**Document excerpt:**
===============

Have you ever heard of Borscht? If not, you are missing out on a delicious and comforting stew! This Ukrainian-inspired stew is naturally sweet, packed with shredded beets and cabbage, and super easy to prepare!
Do you know the best thing about this recipe? You don't even have to get your blender out!
📔 What is Borscht?
Borsch or Borscht is a beet soup very popular in Ukraine and Russia. It is prepared with beets, cabbage, carrots, and other aromatics. It's incredibly comforting, healthy, and requires basic ingredients!
🥣 How to Make Vegan Borscht
There are hundreds of different borsch recipes, some include bell peppers, potatoes or even celery. Here, we will be using carrots, shredded cabbage, onions and obviously beets, that gives this stew its beautiful dark red color and a natural sweetness.
First, we start by preparing the vegetables: cabbage and beets are shredded, onions minced, and carrots diced.
Note: I cut beetroots in two different shapes to create more texture: cubed and shredded. Feel free to only shred them if you prefer.
Next, fill a large pot with water, add the beets and carrots, tomato paste, coconut sugar, and salt. Let simmer for about one hour.
On the side, onions are caramelized in a skillet before being added to the broth. Caramelized onions add sweetness and a ton of flavor to this soup.
Regarding the garlic, it is only added at the end of cooking.
While the traditional recipes call for beef, I decided to replace the protein with marinated tofu.
Tofu is marinated in a simple mix of soy sauce, oil and maple syrup before being shallow-fried in a skillet until golden brown and caramelized.
CASHEW SOUR CREAM
The cashew sour cream is totally optional but highly recommended, it makes this soup creamier and contrasts with the natural sweetness of the beets. If you are making the cashew cream, make sure to soak your cashews at least 4 hours before starting. Otherwise you can simply use store-bought vegan sour cream.
For the cream, blend soaked cashews with water, salt, and lemon juice until creamy. That's it!
To serve, pour the piping hot beetroot and cabbage soup into bowls, top with the sautéed tofu, add a dollop of cashew cream, and garnish with parsley!
- Can I use canned or pre-cooked beets for this recipe? Fresh beets are mandatory for this recipe, canned beets will not yield the best flavor.
- What kind of cabbage should I use? Most authentic recipes call for green cabbage, however if you only have red cabbage on hand, it will work as well.
- How long can I keep this borscht? It will keep for up to 4 days in the refrigerator. Reheat gently over low-medium heat. Personally, I found it tastes even better the next day!
- What can I substitute for tofu? Tofu is not essential to this recipe, but you could substitute the tofu for vegan chick'n or tempeh!
- Is sour cream essential? Short answer is no, but it does take the soup to another level by adding creaminess and a subtle sourness. If you don't have time to make the cashew cream, feel free to use vegan yogurt.

===============

**Extracted material:**
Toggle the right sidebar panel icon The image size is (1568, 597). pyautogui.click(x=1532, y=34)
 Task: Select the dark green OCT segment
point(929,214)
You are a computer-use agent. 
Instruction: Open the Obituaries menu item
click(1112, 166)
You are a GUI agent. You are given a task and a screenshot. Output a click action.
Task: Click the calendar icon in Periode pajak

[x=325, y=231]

===============

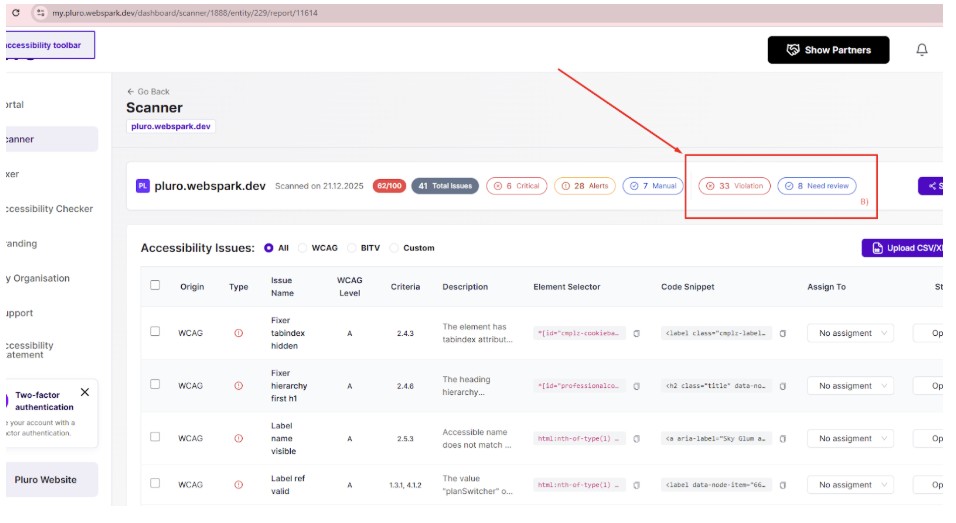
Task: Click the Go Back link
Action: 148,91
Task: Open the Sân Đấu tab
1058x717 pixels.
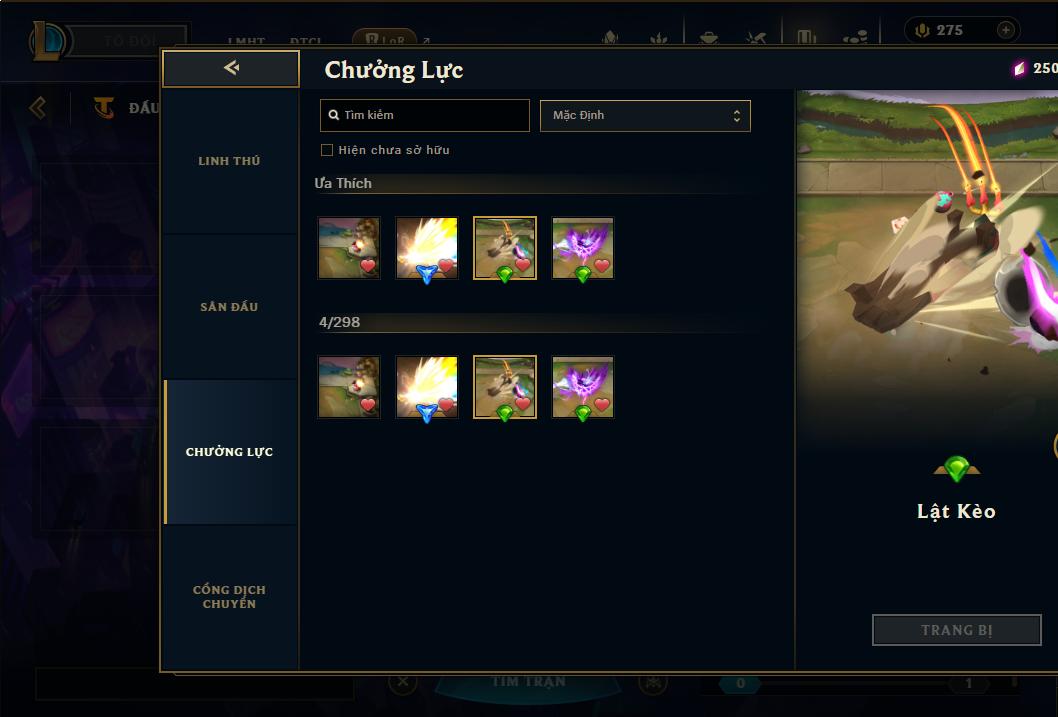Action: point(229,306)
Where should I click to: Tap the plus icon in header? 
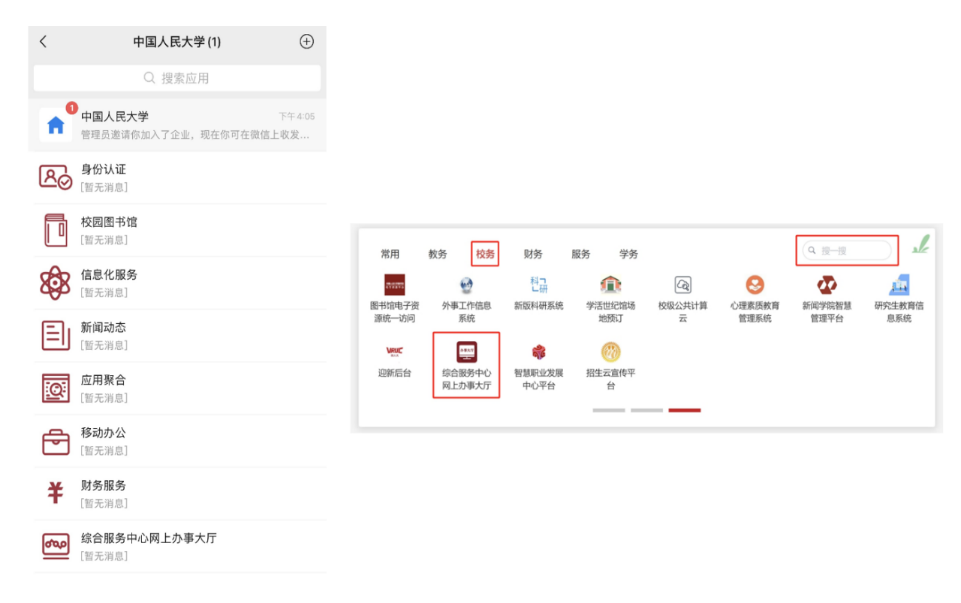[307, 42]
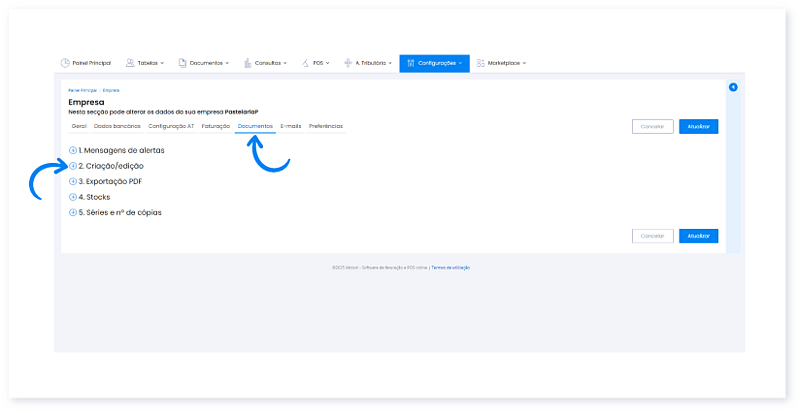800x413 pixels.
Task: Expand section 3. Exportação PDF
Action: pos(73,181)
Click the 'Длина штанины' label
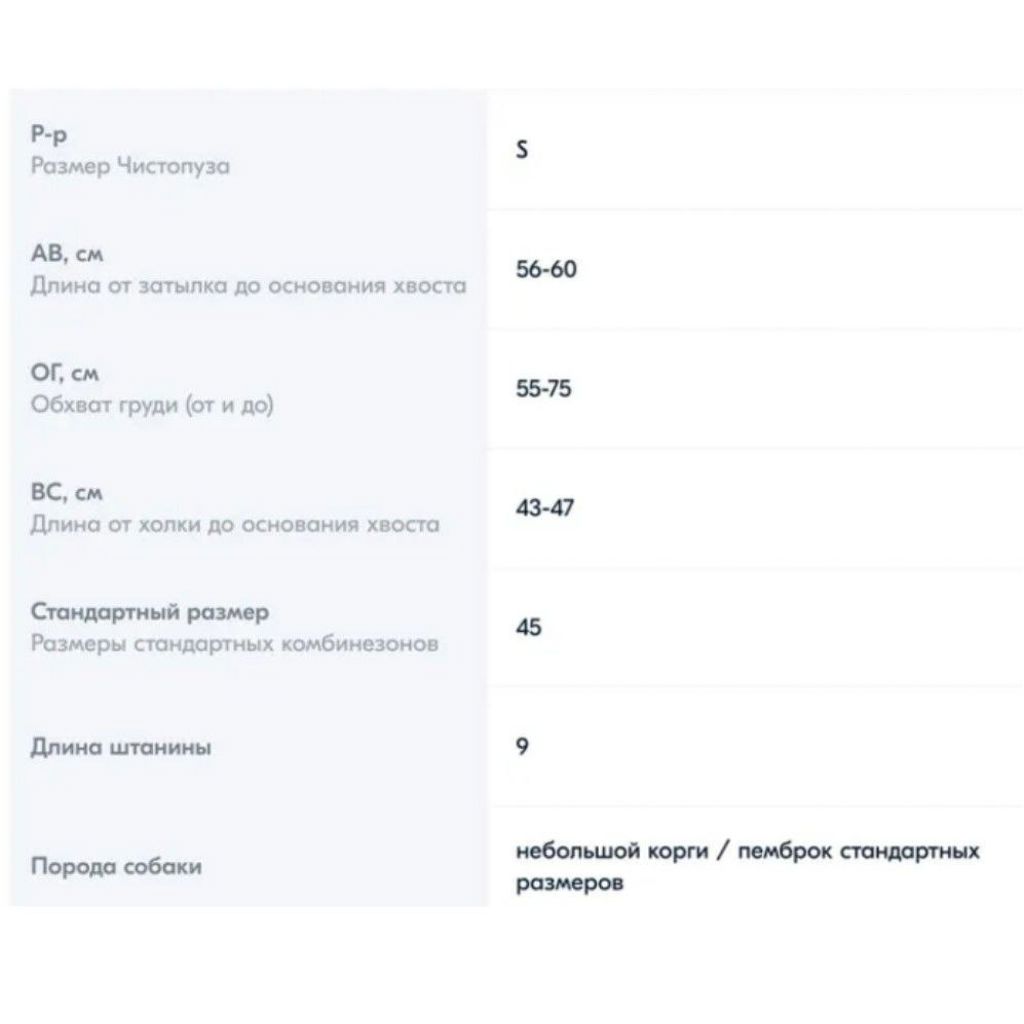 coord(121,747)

===============

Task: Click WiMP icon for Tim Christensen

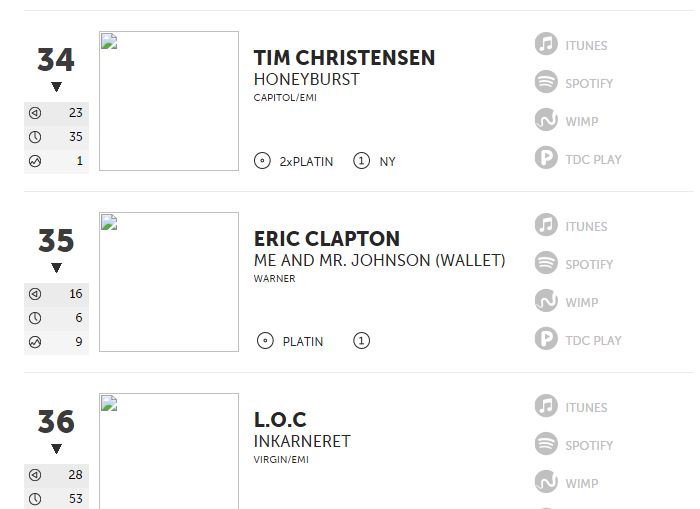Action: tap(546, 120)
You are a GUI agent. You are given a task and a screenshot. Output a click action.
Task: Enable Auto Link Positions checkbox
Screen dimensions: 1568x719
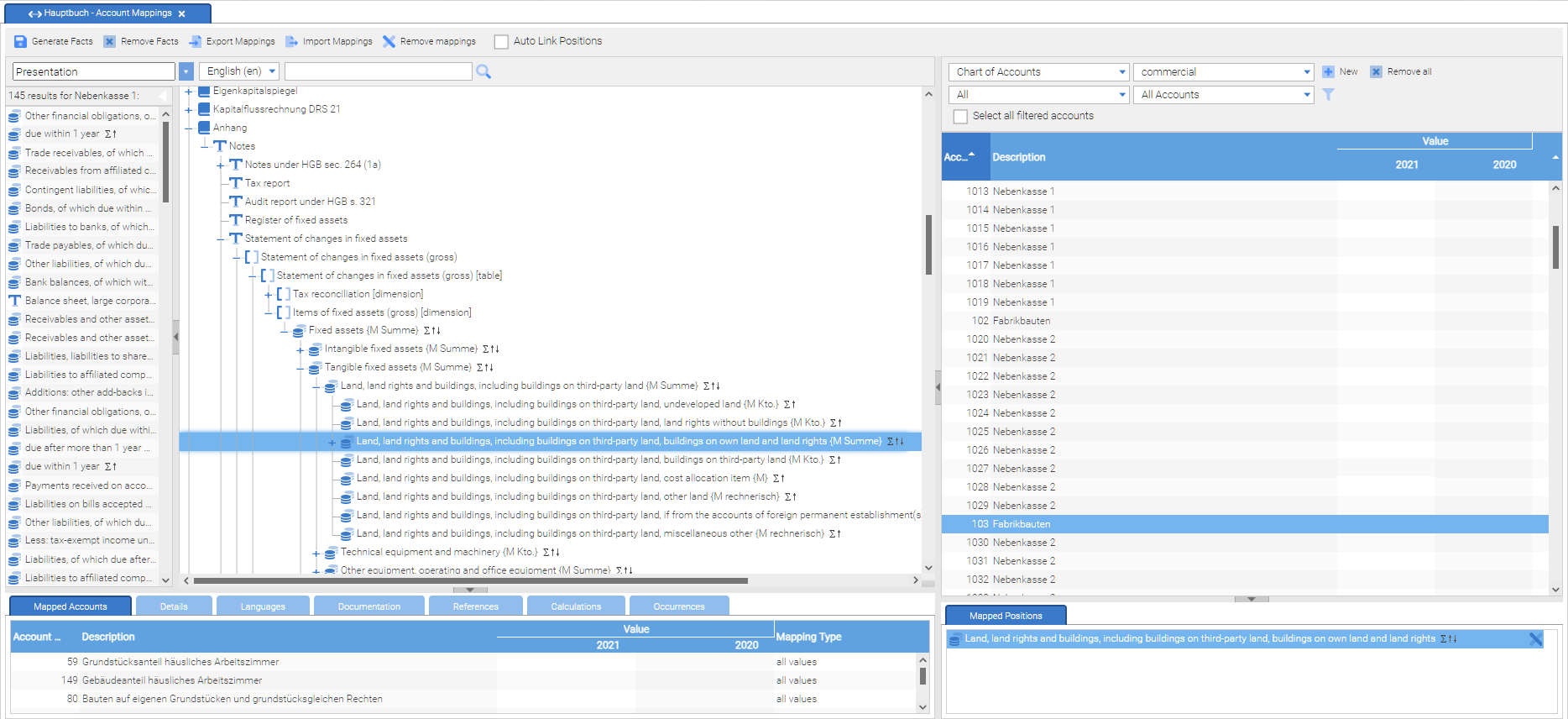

===============

**Task details:**
What comes next in the vegan borscht recipe? Write a continuation that picks up after its final line. You can ignore the entries.

**Response to the task:**
I hope you will love this vegetarian borscht recipe! It's warming, low-calorie, and I can guarantee it will warm you up!
Looking for more beet recipes? Check out this Sheet-Pan Rosemary Roasted Vegetables or this Vegan Seitan Wellington!
If you try this recipe, let me know in the comments and tag @fullofplants on Instagram!
Vegan Tofu Borscht
- 9 ounces extra firm tofu
- 2 tablespoon soy sauce
- 1 tablespoon oil
- 2 teaspoon maple syrup
Borsch (Beet Soup)
- 11 cups water
- 2 teaspoon salt
- 1 tablespoon coconut sugar
- 4 small beets
- 3 carrots
- ½ white cabbage
- 2 onions finely sliced
- 2 tablespoon tomato paste
- 2 cloves of garlic minced
- 1 tablespoon lemon juice
- fresh parsley
Cashew sour cream (optional)
- 1 cup raw cashews soaked overnight
- ½ cup water
- ¼ teaspoon salt
- 2 teaspoon lemon juice or more to taste, depending on how sour you like it
- Drain the tofu and wrap it in a paper towel. Place something heavy on top (a mason jar filled with water for example, or a heavy pan or skillet) and let the paper towel absorb the moisture for at least 15 minutes.
- In the meantime, combine the soy sauce, oil and maple syrup in a bowl.
- Unwrap the tofu, and cut it into small cubes, transfer it to the marinade bowl and toss to coat it with the marinade. Let it marinate while you prepare the soup.
- About 5 minutes before the soup is ready, heat one tablespoon oil in a large iron skillet over medium heat. Add the tofu and sauté on each side for 3-4 minutes, or until slightly brown and crispy.
- Heat the water over medium heat in a large pan or stewpot. Add the salt and coconut sugar.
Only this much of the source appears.